• _Ausgewählter Text_:

╔══

Dem Beobachter fallen vor allem die Insignien dieser neuen Fremdherrschaft ins Auge. Es ist, als ob es eine eigene Fahrzeugproduktion für EU-europäische und US-amerikanische Verwalter gäbe, die allesamt mit vierradgetriebenen Vehikeln ausgestattet sind, als wollten sie demonstrieren: Eure Straßen sind für normale Autos zu schlecht. Dass die Autos der »Beschützer« noch allerlei Phantasiekennzeichen tragen, von »UNDP 001« bis »OSCE 1000«, oder italienische, britische, tschechische, französische Nummernschilder zur Schau stellen, unterstreicht den kolonialen Habitus. In keinem anderen Land Europas, inbegriffen Bosnien und Herzegowina, habe ich diese Massivität an ausländischer Präsenz im Straßenbild erlebt. Die hohen Antennen auf den Gefährten der Marken Range Rover, Chevrolet und Mercedes weisen auf den Satellitenempfang der Benutzer hin – voll Verachtung für die unsichere terrestrische Telefonie.

Auch letztere wurde den Kosovaren – wie sie sich politisch korrekt nennen dürfen und müssen – von den »Internationalen« aufgezwungen. Für beide internationalen Vorwahlsysteme, die der kleine Mann und seine Frau in Kosovo zwecks Kontaktaufnahme nützen können, wird die »Provisorische Institution der Selbstverwaltung« zur Kasse gebeten. Die 00381-Vorwahl lässt sich Serbien dem Vernehmen nach mit 30 Millionen Euro per anno abgelten, während für das Mobilnetz 00377/44 Monaco 50 Millionen Euro pro Jahr erhält. Der durchschnittliche Einwohner Prishtinës besitzt eine monegassische Vorwahl, weil die »Internationalen« nicht fähig oder willens sind, eine eigene kosovarische Telefonvorwahl möglich zu machen.

Während die »virtuelle« Gesellschaft vielleicht 10 Prozent der Bevölkerung Kosovos umfasst, befinden sich etwa 40 Prozent – großenteils illegale – Emigranten im Ausland. Ihre Geldüberweisungen halten die Familien daheim am Leben. Einen jener privaten Geldempfänger treffe ich im Restaurant »Kroj« im Zentrum der Stadt. Die offene Feuerstelle in der Mitte des Raumes zeugt von Stil, der Besitzer schenkt zusätzlich zur Karte noch selbst gekelterten Rotwein aus.

Faik, Restaurantgast wie ich, hat wie viele in Deutschland gearbeitet: Baumfäller im Schwarzwald, Chauffeur in Freiburg ... wo Not am Mann war, hat er zugepackt. Sein Deutsch ist eingerostet, seit sieben Jahren lebt der 37-Jährige von den Überweisungen seiner zwei Brüder, einer arbeitet in den USA, der andere in Deutschland. Mit 200 Euro pro Monat heißt es sparen.

╚══

• _Datensätze, einer Sammlung entnommen_:
╔══

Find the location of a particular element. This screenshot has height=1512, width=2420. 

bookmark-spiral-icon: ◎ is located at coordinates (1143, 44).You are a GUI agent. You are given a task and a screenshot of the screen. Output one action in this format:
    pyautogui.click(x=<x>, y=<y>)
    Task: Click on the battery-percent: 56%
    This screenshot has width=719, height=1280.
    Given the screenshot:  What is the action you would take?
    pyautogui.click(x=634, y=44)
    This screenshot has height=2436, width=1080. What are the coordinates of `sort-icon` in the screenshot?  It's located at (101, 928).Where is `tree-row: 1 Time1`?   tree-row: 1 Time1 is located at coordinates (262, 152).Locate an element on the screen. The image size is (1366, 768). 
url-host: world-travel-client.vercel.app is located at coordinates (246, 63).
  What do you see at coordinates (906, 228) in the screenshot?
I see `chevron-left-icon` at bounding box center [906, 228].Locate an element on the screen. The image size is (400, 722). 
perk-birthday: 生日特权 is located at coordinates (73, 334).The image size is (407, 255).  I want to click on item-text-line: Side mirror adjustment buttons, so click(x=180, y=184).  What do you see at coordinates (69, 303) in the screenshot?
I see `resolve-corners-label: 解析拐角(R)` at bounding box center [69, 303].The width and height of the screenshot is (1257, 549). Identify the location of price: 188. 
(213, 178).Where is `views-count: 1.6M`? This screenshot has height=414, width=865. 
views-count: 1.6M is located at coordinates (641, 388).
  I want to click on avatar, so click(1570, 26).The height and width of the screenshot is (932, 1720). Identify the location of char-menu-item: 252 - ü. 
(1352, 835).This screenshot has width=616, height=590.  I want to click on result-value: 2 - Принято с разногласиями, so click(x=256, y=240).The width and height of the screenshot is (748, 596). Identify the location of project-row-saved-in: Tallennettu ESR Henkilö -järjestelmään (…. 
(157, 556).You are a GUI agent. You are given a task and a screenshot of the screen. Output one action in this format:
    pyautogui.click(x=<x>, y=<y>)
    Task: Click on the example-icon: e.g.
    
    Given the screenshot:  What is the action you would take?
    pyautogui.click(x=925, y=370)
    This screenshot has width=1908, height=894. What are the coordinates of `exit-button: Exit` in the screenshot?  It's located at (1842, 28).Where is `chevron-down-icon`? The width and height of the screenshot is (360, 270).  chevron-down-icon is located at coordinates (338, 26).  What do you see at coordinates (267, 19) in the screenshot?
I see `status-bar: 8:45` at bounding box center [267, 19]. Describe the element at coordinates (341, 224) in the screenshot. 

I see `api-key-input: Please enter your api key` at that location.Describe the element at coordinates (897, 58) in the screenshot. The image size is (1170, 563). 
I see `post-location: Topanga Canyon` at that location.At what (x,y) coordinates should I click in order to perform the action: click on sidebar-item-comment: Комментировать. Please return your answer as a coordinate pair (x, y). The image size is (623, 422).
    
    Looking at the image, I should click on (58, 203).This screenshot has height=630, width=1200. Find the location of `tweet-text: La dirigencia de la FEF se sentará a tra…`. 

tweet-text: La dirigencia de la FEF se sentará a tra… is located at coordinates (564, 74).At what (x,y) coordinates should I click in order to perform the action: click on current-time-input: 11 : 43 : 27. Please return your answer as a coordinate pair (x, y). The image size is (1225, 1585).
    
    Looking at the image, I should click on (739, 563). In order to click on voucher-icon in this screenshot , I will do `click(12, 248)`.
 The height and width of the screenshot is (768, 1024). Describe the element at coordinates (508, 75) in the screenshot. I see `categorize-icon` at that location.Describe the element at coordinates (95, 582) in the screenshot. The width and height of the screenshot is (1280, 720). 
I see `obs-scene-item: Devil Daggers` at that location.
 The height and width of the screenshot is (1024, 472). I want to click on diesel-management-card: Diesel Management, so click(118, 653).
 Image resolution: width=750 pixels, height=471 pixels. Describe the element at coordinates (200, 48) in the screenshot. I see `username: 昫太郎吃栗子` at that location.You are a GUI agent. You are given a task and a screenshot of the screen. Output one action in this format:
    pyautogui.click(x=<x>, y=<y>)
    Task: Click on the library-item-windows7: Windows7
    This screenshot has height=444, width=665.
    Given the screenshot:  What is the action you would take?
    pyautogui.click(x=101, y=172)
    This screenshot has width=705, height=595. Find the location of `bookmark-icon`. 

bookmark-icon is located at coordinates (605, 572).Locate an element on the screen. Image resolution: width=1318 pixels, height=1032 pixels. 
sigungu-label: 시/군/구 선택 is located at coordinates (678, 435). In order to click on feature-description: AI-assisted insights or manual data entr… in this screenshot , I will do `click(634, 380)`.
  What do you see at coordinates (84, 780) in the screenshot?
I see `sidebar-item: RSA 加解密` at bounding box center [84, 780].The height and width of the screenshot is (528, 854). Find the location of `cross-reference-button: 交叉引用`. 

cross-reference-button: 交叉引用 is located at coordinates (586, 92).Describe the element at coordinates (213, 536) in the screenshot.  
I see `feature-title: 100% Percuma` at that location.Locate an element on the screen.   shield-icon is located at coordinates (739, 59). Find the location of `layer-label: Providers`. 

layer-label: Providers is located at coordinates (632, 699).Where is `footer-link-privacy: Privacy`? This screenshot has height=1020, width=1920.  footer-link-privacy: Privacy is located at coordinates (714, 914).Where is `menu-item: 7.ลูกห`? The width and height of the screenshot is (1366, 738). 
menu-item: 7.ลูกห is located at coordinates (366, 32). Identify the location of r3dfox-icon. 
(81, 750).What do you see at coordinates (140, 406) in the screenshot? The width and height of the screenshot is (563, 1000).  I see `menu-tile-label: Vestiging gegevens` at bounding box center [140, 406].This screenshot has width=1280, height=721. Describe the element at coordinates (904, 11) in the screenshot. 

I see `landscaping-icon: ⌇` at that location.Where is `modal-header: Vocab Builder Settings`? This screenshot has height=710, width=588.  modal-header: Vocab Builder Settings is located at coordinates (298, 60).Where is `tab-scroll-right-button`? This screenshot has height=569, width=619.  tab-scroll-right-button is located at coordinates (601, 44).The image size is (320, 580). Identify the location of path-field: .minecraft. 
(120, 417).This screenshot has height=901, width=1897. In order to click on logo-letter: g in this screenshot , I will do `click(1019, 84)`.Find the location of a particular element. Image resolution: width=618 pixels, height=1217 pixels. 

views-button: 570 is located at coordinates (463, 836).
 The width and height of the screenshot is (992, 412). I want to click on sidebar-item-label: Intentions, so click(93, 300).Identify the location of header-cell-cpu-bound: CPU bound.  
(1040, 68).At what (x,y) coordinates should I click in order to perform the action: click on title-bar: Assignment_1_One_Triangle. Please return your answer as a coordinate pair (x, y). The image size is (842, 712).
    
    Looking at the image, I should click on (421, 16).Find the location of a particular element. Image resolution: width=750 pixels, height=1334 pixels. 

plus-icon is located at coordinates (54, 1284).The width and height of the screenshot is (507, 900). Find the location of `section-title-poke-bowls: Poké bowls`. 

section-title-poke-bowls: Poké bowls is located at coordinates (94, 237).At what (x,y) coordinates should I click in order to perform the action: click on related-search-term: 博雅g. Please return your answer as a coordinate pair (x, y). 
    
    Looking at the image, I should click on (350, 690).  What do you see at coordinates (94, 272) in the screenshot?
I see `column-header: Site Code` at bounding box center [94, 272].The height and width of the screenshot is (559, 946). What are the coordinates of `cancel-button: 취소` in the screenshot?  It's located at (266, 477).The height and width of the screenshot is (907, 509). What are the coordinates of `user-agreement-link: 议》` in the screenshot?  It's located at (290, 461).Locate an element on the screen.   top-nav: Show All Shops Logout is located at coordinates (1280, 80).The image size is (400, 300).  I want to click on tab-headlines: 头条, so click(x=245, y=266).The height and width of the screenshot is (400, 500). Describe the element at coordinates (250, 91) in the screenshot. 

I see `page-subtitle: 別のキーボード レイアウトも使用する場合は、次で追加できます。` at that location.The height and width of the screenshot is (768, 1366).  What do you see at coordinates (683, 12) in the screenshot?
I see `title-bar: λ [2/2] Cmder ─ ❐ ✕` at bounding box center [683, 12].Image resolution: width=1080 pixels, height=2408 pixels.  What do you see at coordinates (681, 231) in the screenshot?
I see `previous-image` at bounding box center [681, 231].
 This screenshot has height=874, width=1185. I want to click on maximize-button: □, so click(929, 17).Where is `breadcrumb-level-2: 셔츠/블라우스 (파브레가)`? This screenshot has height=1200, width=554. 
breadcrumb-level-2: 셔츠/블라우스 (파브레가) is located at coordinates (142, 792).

╚══

• _Übungsaufgaben_:
(a) Beantworten Sie zum Text über Kosovo die folgenden Fragen:
(i) Welche Vorwahl besitzt der durchschnittliche Einwohner Prishtinës?
(ii) Wie viel Prozent der Bevölkerung Kosovos befinden sich etwa als Emigranten im Ausland?
(iii) In welchen Ländern arbeiten Faiks zwei Brüder?
(b) Kopieren Sie aus dem Text über Kosovo wortgetreu den Abschnitt von „Faik, Restaurantgast wie“ bis „heißt es sparen.“.
(c) Fassen Sie den Text über Kosovo in drei Sätzen zusammen.

• _Ihre Antworten_:
(a)
(i) Eine monegassische Vorwahl.
(ii) Etwa 40 Prozent.
(iii) Einer arbeitet in den USA, der andere in Deutschland.

(b)
Faik, Restaurantgast wie ich, hat wie viele in Deutschland gearbeitet: Baumfäller im Schwarzwald, Chauffeur in Freiburg ... wo Not am Mann war, hat er zugepackt. Sein Deutsch ist eingerostet, seit sieben Jahren lebt der 37-Jährige von den Überweisungen seiner zwei Brüder, einer arbeitet in den USA, der andere in Deutschland. Mit 200 Euro pro Monat heißt es sparen.

(c) Im Straßenbild Kosovos fallen die vierradgetriebenen Fahrzeuge der ausländischen Verwalter mit Phantasiekennzeichen und ausländischen Nummernschildern auf, was den kolonialen Habitus unterstreicht. Für die beiden internationalen Vorwahlsysteme wird die »Provisorische Institution der Selbstverwaltung« zur Kasse gebeten, und Serbien sowie Monaco erhalten dafür jährlich Millionenbeträge, weil die »Internationalen« keine eigene kosovarische Vorwahl möglich machen. Etwa 40 Prozent der Bevölkerung leben als Emigranten im Ausland, und ihre Überweisungen halten die Familien daheim am Leben, so auch den 37-jährigen Faik, der von den Überweisungen seiner zwei Brüder lebt.